How does that affect the picture [of Jesus] that emerges?
Jesus emerges differently in these portraits. Clearly those who identify more strongly with Northern Palestinian traditions and concerns and identify with problems that are characteristic of Galilee... are going to depict a Jesus who has more to say about those things. Now, let's say such people who hail from Northern Palestine, have, in so many words, written off the priestly establishment in Jerusalem. They have no "in" with those people. They're alienated from them. They're not going to be concerned with what went on in various strata [of] Judean society, how certain Judean people responded to Jesus, how certain people responded to the Jesus movement. However, in John's gospel, there's some indication that among Jerusalemite elites there was [a] split. There are some non-priestly elite types who sympathize with Jesus.... The priestly establishment, as a whole, are clearly the bad guys. John is very clear about this. But this distinction between the priestly and the non-priestly elites is very interesting. It's a distinction which John is very careful to make, that the synoptic tradition, as a whole, is not very careful to make. That this decision to condemn Jesus and the machinations that were involved to send Jesus to the cross are blamed on a particular sub-set of Jewish leadership. John shows us exactly who's responsible, within the Jerusalemite ruling elite, for Jesus' execution....
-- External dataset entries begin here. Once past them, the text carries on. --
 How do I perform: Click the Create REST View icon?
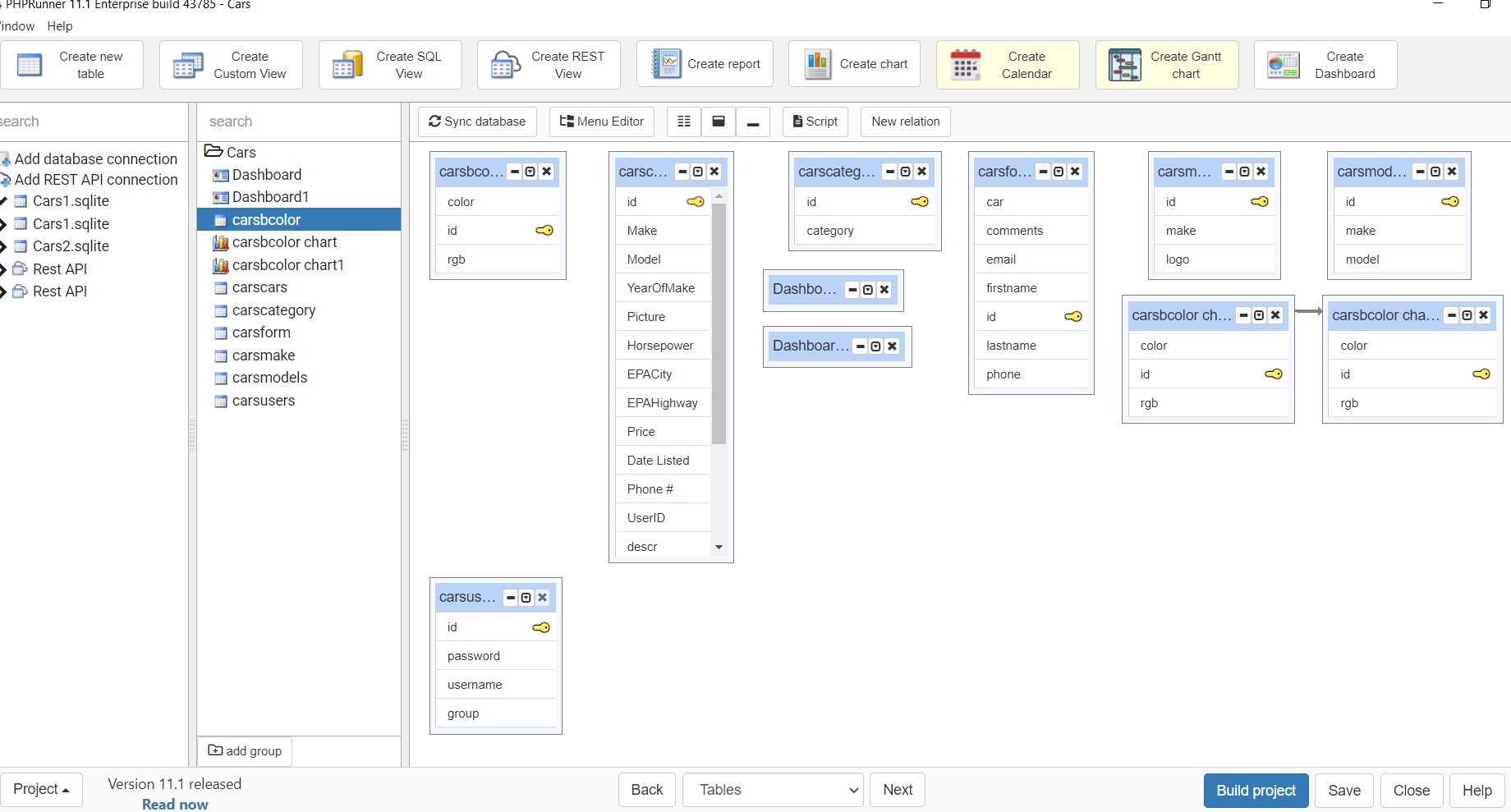tap(506, 65)
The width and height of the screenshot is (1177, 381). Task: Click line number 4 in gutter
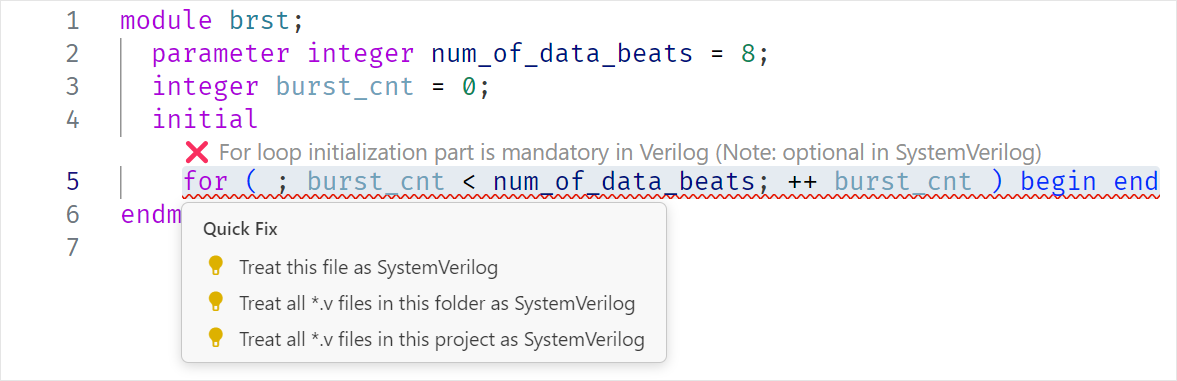(x=72, y=119)
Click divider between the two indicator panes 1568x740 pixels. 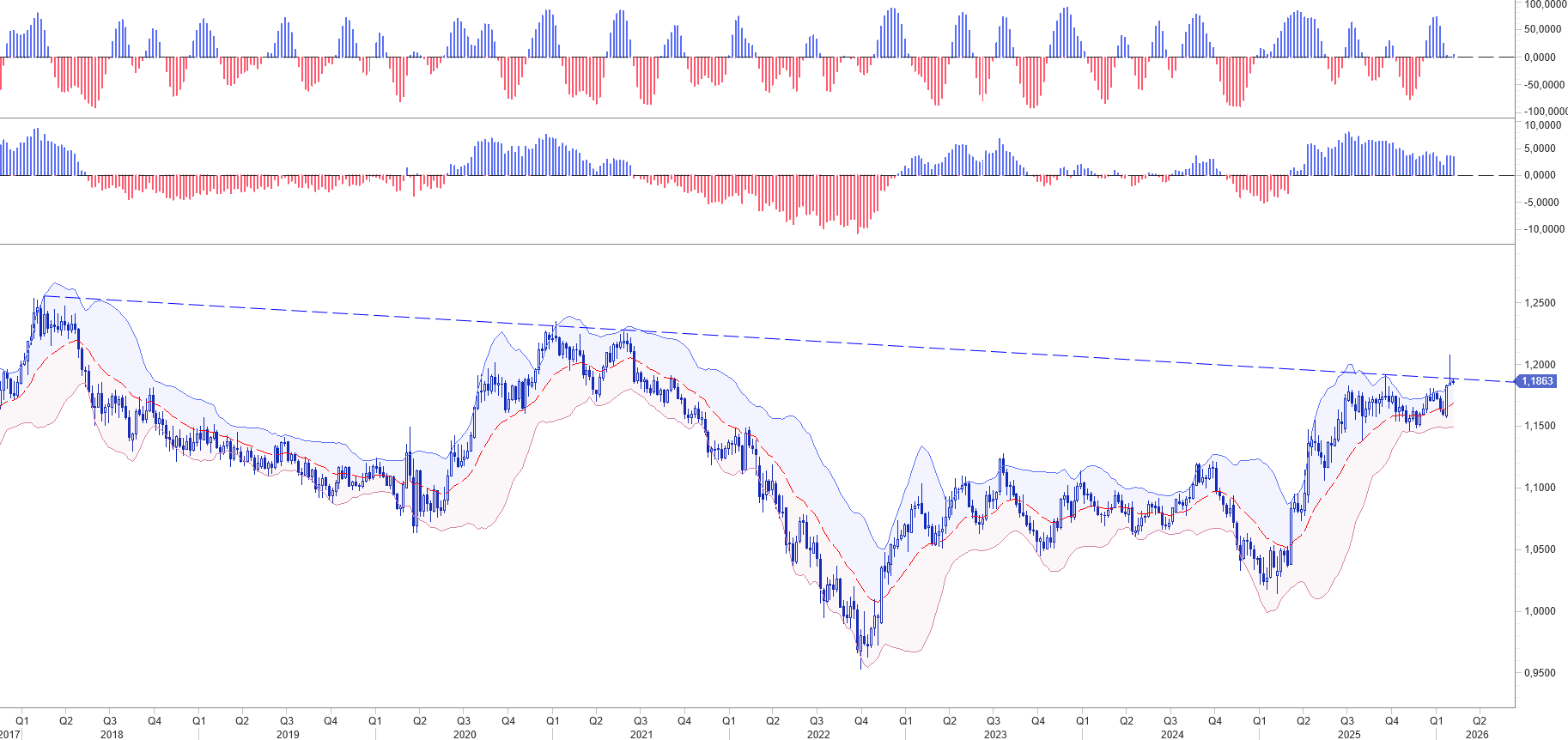[x=773, y=118]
What's often said about John's gospel is you can place a beginning of outright hostility between [members of the early Jesus movement] and mainstream Judaism...
Well, I think the distinction that I just described rightly complicates that generalization because it's a dangerous one. Historically, it's proven to be very dangerous. It's not just a misconstrual of the evidence that we have. It's a very tendentious misconstrual.... John's drama is at pains to show that a certain subset of Israelite leadership railroaded Jesus. That's very important for him. Perhaps, as we move farther away from Judea, that picture, or at least the crispness of that picture, is compromised by other concerns. And so I would characterize the synoptic tradition, as perhaps a move away from the center of events, in terms of the juridicial machinations that resulted in Jesus' execution. And that focus is then compromised by other concerns that are mediated through the reporting of Galilean traditions.
Nonetheless, by now, the followers of Jesus, the early Christians, and the mainstream religion of the Jews are beginning to head off a separate track. Can you accept that? What's happening?
Well this certainly isn't as clear before the war. I see the Jesus movement as yet another option within what we identify as Judaism, that complex of people and institutions and traditions of ancient Israel. So Jesus is a new option at the end of the first century. It's not clear before the war that it's mutually exclusive [from other options]. There are still some kind of conversations going on with other parts of Judaism and those conversations are apparently substantive, even though they're not altogether unproblematic....
John H. Morison Professor of New Testament Studies and Winn Professor of Ecclesiastical History Harvard Divinity School
GOSPEL OF JOHN STANDS APART
The Gospel of John, of course, stands apart from the other three gospels. For one reason, simply because Matthew and Luke use common sources. They both use the gospel of Mark. They both use the so-called synoptic sayings gospel, and therefore great similarities are evident, particularly the outline of the ministry of Jesus. Now the Gospel of John has some relationships to the sources used by the other gospels.... The passion narrative in John is essentially the same as the passion narrative in Mark, Matthew, Luke and in the Gospel of Peter. The other thing that is common with the other gospels is a chain of miracle stories....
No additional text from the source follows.